Which is how for a while Lizzie’s father (Warren) was a man who worked at the Bendix factory outside Ann Arbor and her mother (Adele) was a secretary at the university. Warren’s parents were a minister (Jacob) and a housewife (Lorene). Lizzie’s pretend paternal grandparents met when Irv was working as a chassis assembly-line supervisor at the Ford River Rouge plant in
Dearborn and Mary was the waitress at a restaurant where he went on his union-authorized breaks to drink coffee and smoke. The minister collected model trains (HO gauge), which he bequeathed to his son Warren, who turned his garage over to the collection and enthusiastically built it up to an impressive degree. The garage was filled with several Ping-Pong tables that had been pushed together to display the complete setup. During her oral report to the class, Lizzie noted that it was almost time for him to find another, much bigger place to keep his trains, because the collection was rapidly outgrowing the garage. “My dad,” Lizzie continued, “loves trestles, so there are lots of them that the train has to go over as it makes its way through the big towns and small cities. There are farms and schools and lots of houses. There are even people living in those places, and they have dogs and cats and one of the houses even has a tiny rabbit on the front lawn. Kids stand on the steps of their house and wave at the conductor and engineer when the train goes by.
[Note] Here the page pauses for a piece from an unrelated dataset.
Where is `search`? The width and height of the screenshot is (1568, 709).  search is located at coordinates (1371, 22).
“My dad,” Lizzie went on, “was sorry he didn’t have a boy to share his hobby with.” Her mom, she said, wasn’t much interested in the trains. But she, her father’s daughter, loved them, although she was forbidden to play with the trains unless her dad was there.
Lizzie passed some pictures around for the class to see: a Polaroid of the railroad’s layout. Another one of her grandfather Jacob’s first church, in Milan, Ohio. And another taken at her parents’ wedding, which was at Greenfield Village, the indoor-outdoor museum that housed Henry Ford’s collections of cars.
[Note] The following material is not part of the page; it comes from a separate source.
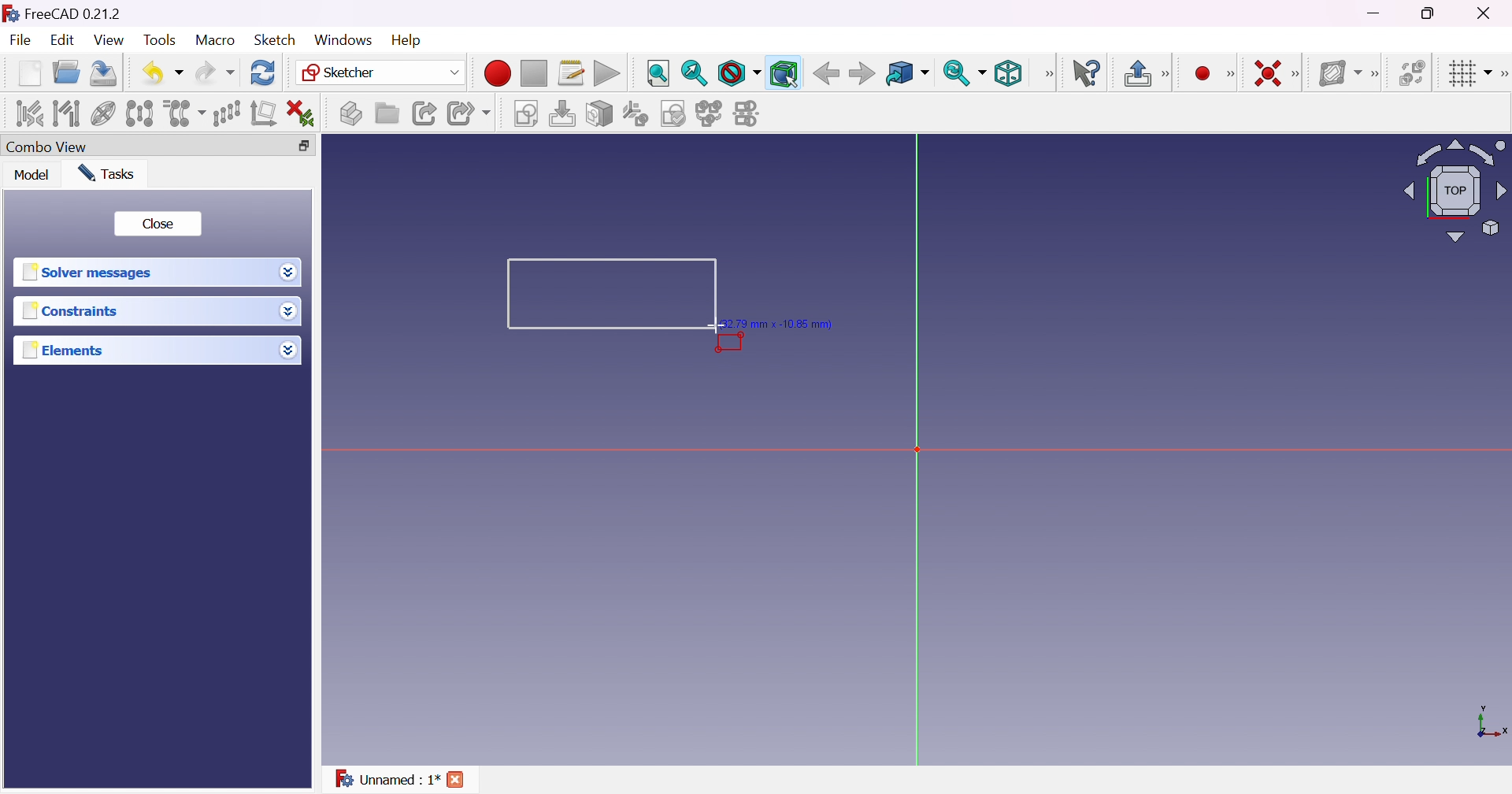 Image resolution: width=1512 pixels, height=794 pixels. I want to click on Create part, so click(351, 112).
Nobody challenged her, not even the teacher, whose name Lizzie didn’t remember, and who definitely knew who her real parents were. She might even have gotten an A on the assignment.
* The Cornerbacks *
The boys who played defense were much less interesting to Lizzie than the offense had been. After all, defense had originally been Andrea’s bailiwick, and Lizzie had decided to go on with the Great Game only after finishing with the offense in a badly mistaken desire to complete what she’d started. Honestly, those eleven defensive players are mostly blurred together in her mind.